:: Data supplied
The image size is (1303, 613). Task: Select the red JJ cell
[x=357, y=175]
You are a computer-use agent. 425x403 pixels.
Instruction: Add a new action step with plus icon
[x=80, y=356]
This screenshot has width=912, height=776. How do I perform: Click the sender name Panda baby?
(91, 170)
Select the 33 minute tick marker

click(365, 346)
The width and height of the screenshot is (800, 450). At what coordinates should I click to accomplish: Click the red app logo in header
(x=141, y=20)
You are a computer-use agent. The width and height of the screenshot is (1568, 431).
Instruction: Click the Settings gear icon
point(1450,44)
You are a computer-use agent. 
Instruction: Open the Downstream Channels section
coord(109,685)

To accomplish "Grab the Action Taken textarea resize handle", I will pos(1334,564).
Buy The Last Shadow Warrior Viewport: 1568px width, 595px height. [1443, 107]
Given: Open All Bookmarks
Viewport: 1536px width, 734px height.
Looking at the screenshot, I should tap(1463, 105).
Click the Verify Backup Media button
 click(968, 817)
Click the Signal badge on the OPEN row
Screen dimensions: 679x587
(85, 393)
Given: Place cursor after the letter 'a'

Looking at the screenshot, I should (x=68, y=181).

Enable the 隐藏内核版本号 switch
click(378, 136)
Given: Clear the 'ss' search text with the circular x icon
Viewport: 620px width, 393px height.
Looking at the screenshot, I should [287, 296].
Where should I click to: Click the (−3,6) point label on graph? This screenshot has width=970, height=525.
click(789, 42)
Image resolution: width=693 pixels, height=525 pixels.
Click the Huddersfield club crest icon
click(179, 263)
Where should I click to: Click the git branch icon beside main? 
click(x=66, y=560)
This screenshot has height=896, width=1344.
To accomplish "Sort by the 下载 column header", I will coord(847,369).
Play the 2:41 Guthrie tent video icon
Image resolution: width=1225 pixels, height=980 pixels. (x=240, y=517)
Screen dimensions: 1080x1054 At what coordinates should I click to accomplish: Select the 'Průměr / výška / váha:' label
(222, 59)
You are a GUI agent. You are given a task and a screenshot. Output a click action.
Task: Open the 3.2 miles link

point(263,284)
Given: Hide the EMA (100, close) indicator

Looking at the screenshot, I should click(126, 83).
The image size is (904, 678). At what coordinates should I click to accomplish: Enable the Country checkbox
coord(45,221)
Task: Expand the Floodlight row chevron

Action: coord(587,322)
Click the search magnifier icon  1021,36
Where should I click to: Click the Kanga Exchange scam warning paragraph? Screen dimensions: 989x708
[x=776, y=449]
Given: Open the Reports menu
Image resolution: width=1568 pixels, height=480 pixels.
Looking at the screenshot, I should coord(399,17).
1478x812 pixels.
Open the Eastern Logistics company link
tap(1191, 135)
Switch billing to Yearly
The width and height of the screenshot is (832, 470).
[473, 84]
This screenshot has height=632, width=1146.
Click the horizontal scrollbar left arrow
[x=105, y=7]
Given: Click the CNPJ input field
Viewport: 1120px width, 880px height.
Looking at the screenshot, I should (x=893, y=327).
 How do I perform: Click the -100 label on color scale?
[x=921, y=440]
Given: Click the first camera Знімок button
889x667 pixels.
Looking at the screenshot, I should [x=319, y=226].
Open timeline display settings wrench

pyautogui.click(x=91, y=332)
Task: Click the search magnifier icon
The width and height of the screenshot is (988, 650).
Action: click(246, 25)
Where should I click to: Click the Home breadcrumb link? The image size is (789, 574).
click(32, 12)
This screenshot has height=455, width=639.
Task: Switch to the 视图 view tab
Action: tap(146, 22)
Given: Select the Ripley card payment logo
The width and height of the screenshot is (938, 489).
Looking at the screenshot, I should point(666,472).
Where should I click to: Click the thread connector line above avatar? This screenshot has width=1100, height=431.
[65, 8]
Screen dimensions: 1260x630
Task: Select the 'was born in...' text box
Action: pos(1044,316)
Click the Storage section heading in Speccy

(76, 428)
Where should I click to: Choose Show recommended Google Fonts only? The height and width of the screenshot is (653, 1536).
::::
Required work
Taking care to match every character, output all of the entries above.

Exercise result
The image size is (1303, 613). Task: Select the red JJ cell
[x=357, y=175]
You are a computer-use agent. 425x403 pixels.
Instruction: Add a new action step with plus icon
[x=80, y=356]
This screenshot has width=912, height=776. How do I perform: Click the sender name Panda baby?
(91, 170)
Select the 33 minute tick marker

click(365, 346)
The width and height of the screenshot is (800, 450). At what coordinates should I click to accomplish: Click the red app logo in header
(x=141, y=20)
You are a computer-use agent. The width and height of the screenshot is (1568, 431).
Instruction: Click the Settings gear icon
point(1450,44)
You are a computer-use agent. 
Instruction: Open the Downstream Channels section
coord(109,685)

To accomplish "Grab the Action Taken textarea resize handle", I will pos(1334,564).
Buy The Last Shadow Warrior Viewport: 1568px width, 595px height. [1443, 107]
Given: Open All Bookmarks
Viewport: 1536px width, 734px height.
Looking at the screenshot, I should tap(1463, 105).
Click the Verify Backup Media button
 click(968, 817)
Click the Signal badge on the OPEN row
Screen dimensions: 679x587
(85, 393)
Given: Place cursor after the letter 'a'

Looking at the screenshot, I should (x=68, y=181).

Enable the 隐藏内核版本号 switch
click(378, 136)
Given: Clear the 'ss' search text with the circular x icon
Viewport: 620px width, 393px height.
Looking at the screenshot, I should [287, 296].
Where should I click to: Click the (−3,6) point label on graph? This screenshot has width=970, height=525.
click(789, 42)
Image resolution: width=693 pixels, height=525 pixels.
Click the Huddersfield club crest icon
click(179, 263)
Where should I click to: Click the git branch icon beside main? 
click(x=66, y=560)
This screenshot has height=896, width=1344.
To accomplish "Sort by the 下载 column header", I will coord(847,369).
Play the 2:41 Guthrie tent video icon
Image resolution: width=1225 pixels, height=980 pixels. (x=240, y=517)
Screen dimensions: 1080x1054 At what coordinates should I click to accomplish: Select the 'Průměr / výška / váha:' label
(222, 59)
You are a GUI agent. You are given a task and a screenshot. Output a click action.
Task: Open the 3.2 miles link

point(263,284)
Given: Hide the EMA (100, close) indicator

Looking at the screenshot, I should click(126, 83).
The image size is (904, 678). At what coordinates should I click to accomplish: Enable the Country checkbox
coord(45,221)
Task: Expand the Floodlight row chevron

Action: coord(587,322)
Click the search magnifier icon  1021,36
Where should I click to: Click the Kanga Exchange scam warning paragraph? Screen dimensions: 989x708
[x=776, y=449]
Given: Open the Reports menu
Image resolution: width=1568 pixels, height=480 pixels.
Looking at the screenshot, I should coord(399,17).
1478x812 pixels.
Open the Eastern Logistics company link
tap(1191, 135)
Switch billing to Yearly
The width and height of the screenshot is (832, 470).
[473, 84]
This screenshot has height=632, width=1146.
Click the horizontal scrollbar left arrow
[x=105, y=7]
Given: Click the CNPJ input field
Viewport: 1120px width, 880px height.
Looking at the screenshot, I should (x=893, y=327).
 How do I perform: Click the -100 label on color scale?
[x=921, y=440]
Given: Click the first camera Знімок button
889x667 pixels.
Looking at the screenshot, I should [x=319, y=226].
Open timeline display settings wrench

pyautogui.click(x=91, y=332)
Task: Click the search magnifier icon
The width and height of the screenshot is (988, 650).
Action: click(246, 25)
Where should I click to: Click the Home breadcrumb link? The image size is (789, 574).
click(32, 12)
This screenshot has height=455, width=639.
Task: Switch to the 视图 view tab
Action: tap(146, 22)
Given: Select the Ripley card payment logo
The width and height of the screenshot is (938, 489).
Looking at the screenshot, I should point(666,472).
Where should I click to: Click the thread connector line above avatar? This screenshot has width=1100, height=431.
[65, 8]
Screen dimensions: 1260x630
Task: Select the 'was born in...' text box
Action: pos(1044,316)
Click the Storage section heading in Speccy

(76, 428)
Where should I click to: Choose Show recommended Google Fonts only? The height and width of the screenshot is (653, 1536).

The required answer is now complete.